--- Material provided Enclosed Below ---

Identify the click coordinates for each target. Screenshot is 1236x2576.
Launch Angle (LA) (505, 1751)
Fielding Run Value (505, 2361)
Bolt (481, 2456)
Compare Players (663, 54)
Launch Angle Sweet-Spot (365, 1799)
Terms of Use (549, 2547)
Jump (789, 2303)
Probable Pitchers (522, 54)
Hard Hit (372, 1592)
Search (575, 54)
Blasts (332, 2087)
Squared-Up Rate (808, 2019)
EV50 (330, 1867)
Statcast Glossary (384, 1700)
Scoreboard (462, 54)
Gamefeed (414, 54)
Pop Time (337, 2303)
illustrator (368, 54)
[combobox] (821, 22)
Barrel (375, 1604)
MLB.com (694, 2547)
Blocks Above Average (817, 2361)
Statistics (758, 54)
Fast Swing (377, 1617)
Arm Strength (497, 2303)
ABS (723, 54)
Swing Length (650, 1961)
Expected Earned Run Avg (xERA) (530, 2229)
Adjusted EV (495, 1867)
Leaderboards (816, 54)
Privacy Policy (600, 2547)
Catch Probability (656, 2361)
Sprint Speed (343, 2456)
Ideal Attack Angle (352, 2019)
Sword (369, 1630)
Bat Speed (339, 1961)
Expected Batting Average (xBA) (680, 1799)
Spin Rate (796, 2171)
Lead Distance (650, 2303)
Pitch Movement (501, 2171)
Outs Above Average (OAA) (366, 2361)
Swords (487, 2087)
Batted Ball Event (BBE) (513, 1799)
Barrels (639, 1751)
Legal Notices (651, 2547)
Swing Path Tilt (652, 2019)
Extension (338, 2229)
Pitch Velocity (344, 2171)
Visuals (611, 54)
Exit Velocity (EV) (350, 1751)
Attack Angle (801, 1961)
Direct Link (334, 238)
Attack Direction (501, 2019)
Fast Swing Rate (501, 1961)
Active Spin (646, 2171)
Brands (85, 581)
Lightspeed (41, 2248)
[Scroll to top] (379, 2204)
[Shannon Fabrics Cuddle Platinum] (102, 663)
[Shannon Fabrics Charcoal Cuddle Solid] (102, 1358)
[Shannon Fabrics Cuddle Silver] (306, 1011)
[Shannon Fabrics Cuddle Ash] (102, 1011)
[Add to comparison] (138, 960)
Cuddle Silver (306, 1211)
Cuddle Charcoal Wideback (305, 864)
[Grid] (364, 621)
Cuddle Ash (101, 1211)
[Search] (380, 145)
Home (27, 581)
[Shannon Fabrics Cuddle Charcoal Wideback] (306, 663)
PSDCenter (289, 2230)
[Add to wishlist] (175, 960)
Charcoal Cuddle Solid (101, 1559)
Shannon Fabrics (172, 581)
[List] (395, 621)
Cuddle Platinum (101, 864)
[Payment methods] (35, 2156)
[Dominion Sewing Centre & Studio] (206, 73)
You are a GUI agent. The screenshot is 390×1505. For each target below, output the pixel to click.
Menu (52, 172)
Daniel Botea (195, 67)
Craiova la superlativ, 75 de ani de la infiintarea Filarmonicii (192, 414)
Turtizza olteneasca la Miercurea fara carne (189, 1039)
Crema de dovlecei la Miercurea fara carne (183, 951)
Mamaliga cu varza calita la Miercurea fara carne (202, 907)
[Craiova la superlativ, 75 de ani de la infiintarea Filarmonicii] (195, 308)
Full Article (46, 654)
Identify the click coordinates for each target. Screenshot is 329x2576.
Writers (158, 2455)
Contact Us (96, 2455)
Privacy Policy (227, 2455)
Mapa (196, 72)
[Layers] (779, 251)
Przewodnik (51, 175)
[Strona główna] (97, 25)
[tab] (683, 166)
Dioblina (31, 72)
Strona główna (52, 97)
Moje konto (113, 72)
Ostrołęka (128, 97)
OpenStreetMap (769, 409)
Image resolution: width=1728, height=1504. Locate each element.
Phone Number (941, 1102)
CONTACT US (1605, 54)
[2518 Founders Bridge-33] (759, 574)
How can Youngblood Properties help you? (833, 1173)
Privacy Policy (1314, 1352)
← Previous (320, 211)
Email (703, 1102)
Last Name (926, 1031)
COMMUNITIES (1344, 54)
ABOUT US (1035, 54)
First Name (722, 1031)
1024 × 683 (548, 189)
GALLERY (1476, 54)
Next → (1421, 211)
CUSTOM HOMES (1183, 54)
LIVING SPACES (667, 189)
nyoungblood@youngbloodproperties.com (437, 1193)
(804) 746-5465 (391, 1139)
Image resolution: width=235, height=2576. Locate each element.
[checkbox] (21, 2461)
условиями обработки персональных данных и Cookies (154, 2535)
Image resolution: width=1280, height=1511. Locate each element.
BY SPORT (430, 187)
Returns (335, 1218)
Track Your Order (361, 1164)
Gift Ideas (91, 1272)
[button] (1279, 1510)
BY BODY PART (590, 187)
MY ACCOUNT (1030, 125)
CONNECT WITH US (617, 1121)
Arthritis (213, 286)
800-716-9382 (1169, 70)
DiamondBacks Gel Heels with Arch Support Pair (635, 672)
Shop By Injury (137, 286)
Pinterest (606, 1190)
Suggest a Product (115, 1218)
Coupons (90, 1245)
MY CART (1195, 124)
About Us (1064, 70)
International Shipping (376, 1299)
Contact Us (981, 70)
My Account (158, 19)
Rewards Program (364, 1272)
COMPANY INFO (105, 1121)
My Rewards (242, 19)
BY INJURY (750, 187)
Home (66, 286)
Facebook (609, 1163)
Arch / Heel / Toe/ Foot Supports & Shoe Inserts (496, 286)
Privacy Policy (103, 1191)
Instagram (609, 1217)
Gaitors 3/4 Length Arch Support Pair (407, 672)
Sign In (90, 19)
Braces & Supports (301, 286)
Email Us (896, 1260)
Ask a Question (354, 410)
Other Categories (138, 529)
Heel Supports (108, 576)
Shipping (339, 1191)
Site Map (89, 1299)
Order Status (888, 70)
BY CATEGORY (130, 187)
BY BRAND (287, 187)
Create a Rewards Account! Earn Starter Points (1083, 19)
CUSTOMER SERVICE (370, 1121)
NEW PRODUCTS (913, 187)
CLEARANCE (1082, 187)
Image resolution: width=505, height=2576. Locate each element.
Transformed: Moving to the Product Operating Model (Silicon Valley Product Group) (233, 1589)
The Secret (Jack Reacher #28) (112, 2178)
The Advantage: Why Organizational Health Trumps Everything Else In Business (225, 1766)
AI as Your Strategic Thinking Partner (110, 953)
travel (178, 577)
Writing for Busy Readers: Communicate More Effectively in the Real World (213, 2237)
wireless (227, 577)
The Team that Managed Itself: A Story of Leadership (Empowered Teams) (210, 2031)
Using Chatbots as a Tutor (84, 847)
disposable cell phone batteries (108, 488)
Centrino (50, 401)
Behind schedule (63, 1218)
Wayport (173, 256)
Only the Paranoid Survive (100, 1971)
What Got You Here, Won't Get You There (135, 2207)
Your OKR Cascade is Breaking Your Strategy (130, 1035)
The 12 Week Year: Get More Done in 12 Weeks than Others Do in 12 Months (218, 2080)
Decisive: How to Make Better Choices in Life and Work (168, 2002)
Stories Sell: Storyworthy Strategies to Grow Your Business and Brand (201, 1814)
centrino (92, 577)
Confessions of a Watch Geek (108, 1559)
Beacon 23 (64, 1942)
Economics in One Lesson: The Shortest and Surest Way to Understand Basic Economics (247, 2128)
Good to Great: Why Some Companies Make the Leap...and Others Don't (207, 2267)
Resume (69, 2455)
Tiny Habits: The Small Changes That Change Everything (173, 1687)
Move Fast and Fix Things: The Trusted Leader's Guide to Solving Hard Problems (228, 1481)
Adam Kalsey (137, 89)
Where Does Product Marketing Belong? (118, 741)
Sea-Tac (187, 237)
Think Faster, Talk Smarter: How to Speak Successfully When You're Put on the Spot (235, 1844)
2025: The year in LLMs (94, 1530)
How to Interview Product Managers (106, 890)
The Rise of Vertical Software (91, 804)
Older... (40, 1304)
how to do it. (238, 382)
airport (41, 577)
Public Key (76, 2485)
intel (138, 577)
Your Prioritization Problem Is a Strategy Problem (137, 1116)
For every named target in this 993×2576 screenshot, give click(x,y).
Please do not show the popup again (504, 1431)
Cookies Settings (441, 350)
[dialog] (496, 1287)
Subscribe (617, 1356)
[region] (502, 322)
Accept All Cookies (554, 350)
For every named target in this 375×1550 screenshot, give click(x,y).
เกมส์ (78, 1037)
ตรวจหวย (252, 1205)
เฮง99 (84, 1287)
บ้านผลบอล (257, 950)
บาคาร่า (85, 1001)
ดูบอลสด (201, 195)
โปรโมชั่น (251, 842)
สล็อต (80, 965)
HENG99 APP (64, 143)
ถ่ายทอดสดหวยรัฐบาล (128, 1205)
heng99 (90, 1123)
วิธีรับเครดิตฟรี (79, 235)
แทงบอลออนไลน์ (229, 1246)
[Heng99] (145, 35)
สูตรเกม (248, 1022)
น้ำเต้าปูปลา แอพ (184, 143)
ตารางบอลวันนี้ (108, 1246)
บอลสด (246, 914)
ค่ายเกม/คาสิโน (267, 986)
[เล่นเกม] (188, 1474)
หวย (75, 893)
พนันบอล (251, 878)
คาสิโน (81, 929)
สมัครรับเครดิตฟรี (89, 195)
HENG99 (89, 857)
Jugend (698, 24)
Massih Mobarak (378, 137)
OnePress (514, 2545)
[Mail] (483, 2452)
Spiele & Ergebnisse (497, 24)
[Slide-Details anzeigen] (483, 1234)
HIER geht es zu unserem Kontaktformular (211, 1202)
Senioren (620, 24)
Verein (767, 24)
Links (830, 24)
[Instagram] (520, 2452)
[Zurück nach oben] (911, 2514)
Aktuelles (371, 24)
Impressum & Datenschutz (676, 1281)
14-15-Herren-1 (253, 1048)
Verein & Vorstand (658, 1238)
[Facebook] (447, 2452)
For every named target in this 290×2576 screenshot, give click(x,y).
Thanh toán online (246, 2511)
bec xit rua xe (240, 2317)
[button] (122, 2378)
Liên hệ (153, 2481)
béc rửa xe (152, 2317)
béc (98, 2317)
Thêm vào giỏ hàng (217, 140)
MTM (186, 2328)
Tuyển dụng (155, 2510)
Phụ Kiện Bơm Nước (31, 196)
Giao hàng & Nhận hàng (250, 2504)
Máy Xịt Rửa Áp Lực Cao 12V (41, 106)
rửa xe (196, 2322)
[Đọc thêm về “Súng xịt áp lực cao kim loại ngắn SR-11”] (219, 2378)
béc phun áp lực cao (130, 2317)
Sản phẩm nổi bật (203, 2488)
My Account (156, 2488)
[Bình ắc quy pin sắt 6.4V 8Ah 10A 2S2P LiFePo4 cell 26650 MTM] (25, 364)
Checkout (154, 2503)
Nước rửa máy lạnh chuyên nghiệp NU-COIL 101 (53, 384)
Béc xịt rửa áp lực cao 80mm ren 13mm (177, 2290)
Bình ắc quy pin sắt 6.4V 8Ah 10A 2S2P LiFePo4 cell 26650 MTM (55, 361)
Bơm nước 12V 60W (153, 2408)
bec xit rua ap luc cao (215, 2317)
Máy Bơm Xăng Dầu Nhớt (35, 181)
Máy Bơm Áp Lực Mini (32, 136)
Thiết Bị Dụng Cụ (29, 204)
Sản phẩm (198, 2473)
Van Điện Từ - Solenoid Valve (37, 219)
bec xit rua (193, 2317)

--- End of Enclosed Material provided ---

### Exercise
From the entries above, restate word for word the lines from the line containing "Bat Speed (339, 1961)" to the line containing "Menu (52, 172)", both ends included, and nothing more.

### Result
Bat Speed (339, 1961)
Expected Batting Average (xBA) (680, 1799)
Spin Rate (796, 2171)
Lead Distance (650, 2303)
Pitch Movement (501, 2171)
Outs Above Average (OAA) (366, 2361)
Swords (487, 2087)
Batted Ball Event (BBE) (513, 1799)
Barrels (639, 1751)
Legal Notices (651, 2547)
Swing Path Tilt (652, 2019)
Extension (338, 2229)
Pitch Velocity (344, 2171)
Visuals (611, 54)
Exit Velocity (EV) (350, 1751)
Attack Angle (801, 1961)
Direct Link (334, 238)
Attack Direction (501, 2019)
Fast Swing Rate (501, 1961)
Active Spin (646, 2171)
Brands (85, 581)
Lightspeed (41, 2248)
[Scroll to top] (379, 2204)
[Shannon Fabrics Cuddle Platinum] (102, 663)
[Shannon Fabrics Charcoal Cuddle Solid] (102, 1358)
[Shannon Fabrics Cuddle Silver] (306, 1011)
[Shannon Fabrics Cuddle Ash] (102, 1011)
[Add to comparison] (138, 960)
Cuddle Silver (306, 1211)
Cuddle Charcoal Wideback (305, 864)
[Grid] (364, 621)
Cuddle Ash (101, 1211)
[Search] (380, 145)
Home (27, 581)
[Shannon Fabrics Cuddle Charcoal Wideback] (306, 663)
PSDCenter (289, 2230)
[Add to wishlist] (175, 960)
Charcoal Cuddle Solid (101, 1559)
Shannon Fabrics (172, 581)
[List] (395, 621)
Cuddle Platinum (101, 864)
[Payment methods] (35, 2156)
[Dominion Sewing Centre & Studio] (206, 73)
You are a GUI agent. The screenshot is 390×1505. For each target below, output the pixel to click.
Menu (52, 172)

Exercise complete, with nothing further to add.